Das Gesetz steht nicht nur in engem Zusammenhang mit der Ausübung des Auktionator-Berufes, sondern auch ihrer typischen Klientel, den Kunsthändlern. Zu deren Berufsausübung zählt jedenfalls auch die Möglichkeit des Gelderwerbs durch ungehinderten Verkauf von Kunstwerken. Insoweit ist auch objektiv eine berufsregelnde (verkaufsregelnde) Tendenz erkennbar. Daß B frei war, sich dem Gesetz von 1990 zu unterwerfen, spielt keine Rolle, weil er jedenfalls 1996 diese Freiheit nicht mehr hatte.
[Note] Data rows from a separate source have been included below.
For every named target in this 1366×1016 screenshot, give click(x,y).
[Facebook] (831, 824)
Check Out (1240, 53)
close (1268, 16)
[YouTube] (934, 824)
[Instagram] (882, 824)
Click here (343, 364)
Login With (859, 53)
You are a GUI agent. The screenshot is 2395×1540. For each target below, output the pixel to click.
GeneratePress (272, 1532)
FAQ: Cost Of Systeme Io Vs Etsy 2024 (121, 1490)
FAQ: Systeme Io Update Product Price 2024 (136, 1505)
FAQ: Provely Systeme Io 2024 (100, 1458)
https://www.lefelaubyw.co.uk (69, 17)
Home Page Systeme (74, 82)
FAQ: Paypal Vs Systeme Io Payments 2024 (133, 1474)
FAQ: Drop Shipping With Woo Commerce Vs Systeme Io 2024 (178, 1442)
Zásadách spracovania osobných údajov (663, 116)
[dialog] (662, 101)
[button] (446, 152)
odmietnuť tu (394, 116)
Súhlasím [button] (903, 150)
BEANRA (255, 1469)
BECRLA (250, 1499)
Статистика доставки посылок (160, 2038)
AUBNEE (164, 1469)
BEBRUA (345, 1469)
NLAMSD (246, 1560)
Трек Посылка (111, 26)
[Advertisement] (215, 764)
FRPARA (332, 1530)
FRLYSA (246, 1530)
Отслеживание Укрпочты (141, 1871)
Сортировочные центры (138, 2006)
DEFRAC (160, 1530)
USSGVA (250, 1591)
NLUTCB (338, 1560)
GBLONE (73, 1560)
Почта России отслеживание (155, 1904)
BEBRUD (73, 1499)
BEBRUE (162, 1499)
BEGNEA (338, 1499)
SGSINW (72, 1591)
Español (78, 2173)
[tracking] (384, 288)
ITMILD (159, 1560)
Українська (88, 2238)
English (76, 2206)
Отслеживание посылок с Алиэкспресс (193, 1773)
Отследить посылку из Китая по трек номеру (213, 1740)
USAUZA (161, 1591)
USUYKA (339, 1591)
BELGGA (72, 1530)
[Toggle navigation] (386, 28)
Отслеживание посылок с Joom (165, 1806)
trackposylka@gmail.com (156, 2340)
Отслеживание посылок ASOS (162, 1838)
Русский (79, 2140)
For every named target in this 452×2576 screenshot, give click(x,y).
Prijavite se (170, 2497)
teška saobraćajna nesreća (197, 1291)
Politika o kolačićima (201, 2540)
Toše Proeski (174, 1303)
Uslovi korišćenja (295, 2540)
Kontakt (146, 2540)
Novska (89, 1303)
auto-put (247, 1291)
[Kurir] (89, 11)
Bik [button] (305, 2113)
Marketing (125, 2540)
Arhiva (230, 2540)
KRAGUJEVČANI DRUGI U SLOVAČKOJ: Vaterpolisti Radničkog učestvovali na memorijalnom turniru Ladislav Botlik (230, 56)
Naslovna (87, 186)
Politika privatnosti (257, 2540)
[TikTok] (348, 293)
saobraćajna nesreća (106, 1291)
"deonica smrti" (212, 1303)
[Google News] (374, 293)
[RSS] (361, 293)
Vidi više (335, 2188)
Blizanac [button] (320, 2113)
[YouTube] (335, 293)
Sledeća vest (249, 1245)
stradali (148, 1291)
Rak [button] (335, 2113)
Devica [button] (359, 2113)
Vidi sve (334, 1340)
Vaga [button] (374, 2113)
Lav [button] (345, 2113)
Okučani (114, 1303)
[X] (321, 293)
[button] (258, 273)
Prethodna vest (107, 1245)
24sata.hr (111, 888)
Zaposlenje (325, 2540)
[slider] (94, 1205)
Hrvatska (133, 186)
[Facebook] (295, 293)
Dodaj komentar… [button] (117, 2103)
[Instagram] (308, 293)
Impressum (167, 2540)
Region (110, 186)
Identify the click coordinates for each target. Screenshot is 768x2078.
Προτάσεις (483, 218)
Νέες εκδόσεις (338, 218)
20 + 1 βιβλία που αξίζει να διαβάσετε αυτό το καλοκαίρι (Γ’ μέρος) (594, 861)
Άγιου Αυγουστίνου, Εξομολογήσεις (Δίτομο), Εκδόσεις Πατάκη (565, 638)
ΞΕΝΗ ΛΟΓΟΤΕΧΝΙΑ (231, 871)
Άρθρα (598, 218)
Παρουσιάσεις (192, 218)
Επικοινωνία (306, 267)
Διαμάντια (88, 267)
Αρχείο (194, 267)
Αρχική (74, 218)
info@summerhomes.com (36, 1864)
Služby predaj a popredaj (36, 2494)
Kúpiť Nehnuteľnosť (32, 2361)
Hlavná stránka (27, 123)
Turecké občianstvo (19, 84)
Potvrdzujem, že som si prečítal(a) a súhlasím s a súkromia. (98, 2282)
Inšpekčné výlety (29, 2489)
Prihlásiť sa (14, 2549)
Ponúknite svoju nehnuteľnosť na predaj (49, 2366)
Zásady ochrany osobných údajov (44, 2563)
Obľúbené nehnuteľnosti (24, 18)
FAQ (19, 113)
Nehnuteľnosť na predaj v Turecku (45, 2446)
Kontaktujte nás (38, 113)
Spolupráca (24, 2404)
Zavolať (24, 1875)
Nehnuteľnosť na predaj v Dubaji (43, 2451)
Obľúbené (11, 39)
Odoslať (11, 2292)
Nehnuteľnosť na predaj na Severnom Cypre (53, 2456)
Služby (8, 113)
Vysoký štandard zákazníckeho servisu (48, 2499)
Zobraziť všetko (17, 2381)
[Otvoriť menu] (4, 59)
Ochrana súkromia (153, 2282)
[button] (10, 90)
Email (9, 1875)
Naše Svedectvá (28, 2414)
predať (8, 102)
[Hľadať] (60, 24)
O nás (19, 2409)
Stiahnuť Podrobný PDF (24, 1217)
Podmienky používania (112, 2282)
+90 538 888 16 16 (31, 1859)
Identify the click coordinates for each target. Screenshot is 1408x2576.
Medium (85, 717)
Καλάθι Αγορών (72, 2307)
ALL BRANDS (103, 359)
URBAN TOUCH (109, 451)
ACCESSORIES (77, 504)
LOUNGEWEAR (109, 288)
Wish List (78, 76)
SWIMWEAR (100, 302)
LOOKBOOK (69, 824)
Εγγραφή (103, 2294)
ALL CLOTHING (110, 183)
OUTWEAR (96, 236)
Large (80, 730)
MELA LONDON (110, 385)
In der Verlängerung der Beschränkungen liegt eine zusätzliche Beschränkung.

Das Gesetz von 1996 greift in die Berufsfreiheit ein.

c) Rechtmäßigkeit des Eingriffs?

Der Eingriff in die Berufsausübung durch Gesetz ist insbesondere zulässig, wenn er verhältnismäßig ist, was das BVerfG (im Rahmen seiner "Stufentheorie") wie folgt ausgestaltet:

- Der Eingriff muß mit sachgerechten und vernünftigen Erwägungen des Gemeinwohls begründet werden können;

- Der Eingriff muß auch im übrigen verhältnismäßig sein.

Die Stufentheorie des BVerfG besagt für Eingriffe in die Berufswahl :

- Subjektive (also an der Person anknüpfende) Beschränkungen dürfen statuiert werden, wenn (kumulativ!)

-- es der Schutz besonders wichtiger Gemeinschaftsgüter zwingend erfordert,

-- die gewählte Form des Eingriffs das Grundrecht am wenigsten beschränkt;

-- der Eingriff zum angestrebten Zweck der Erfüllung der Berufstätigkeit nicht außer Verhältnis steht.

- Objektive (also von der Person nicht zu beeinflussende) Beschränkungen sind zulässig, wenn (kumulativ!)

-- es die Abwehr nachweisbarer oder höchstwahrscheinlich schwerer Gefahren für ein überragend wichtiges Gemeinschaftsgut erfordert;

-- die gewählte Form des Eingriffs das Grundrecht am wenigsten beschränkt;

-- der Eingriff zum angestrebten Zweck der Erfüllung der Berufstätigkeit nicht außer Verhältnis steht [nicht ausdrücklich postuliert, ergibt sich aber aus Kontext]

Merke: Die Grenze zwischen Berufsausübungs- und Berufswahlregelung ist fließend; bei besonders intensiven Ausübungsregelung sind die Schranken für die Berufswahl anzuwenden (begründen!).

Hinsichtlich tiré 1 (Gemeinwohlerwägungen) kann auf das oben Gesagte (sinnvolles und notwendiges Ziel) verwiesen werden; auch hinsichtlich tiré 2 (Verhältnismäßigkeit i.ü.) findet sinngemäß das zur Rückwirkung Gesagte Anwendung: Mit Blick auf "Cranach" ist die Maßnahme wegen überwiegenden Vertrauensschutzes (echte Rückwirkung) unverhältnismäßig und ein rechtswidriger Eingriff in Art. 12 I GG; mit Blick auf "Klee" ist die Verhältnismäßigkeit gewahrt (unechte Rückwirkung).

Art. 12 I GG ist, soweit in abgeschlossene Sachverhalte eingegriffen wird, verletzt.



C. Ergebnis

Das Gesetz ist formell und materiell verfassungswidrig. Die Verfassungsbeschwerde ist begründet. Das BVerfG erklärt das Änderungsgesetz für nichtig (§ 95 III 1 BVerfGG).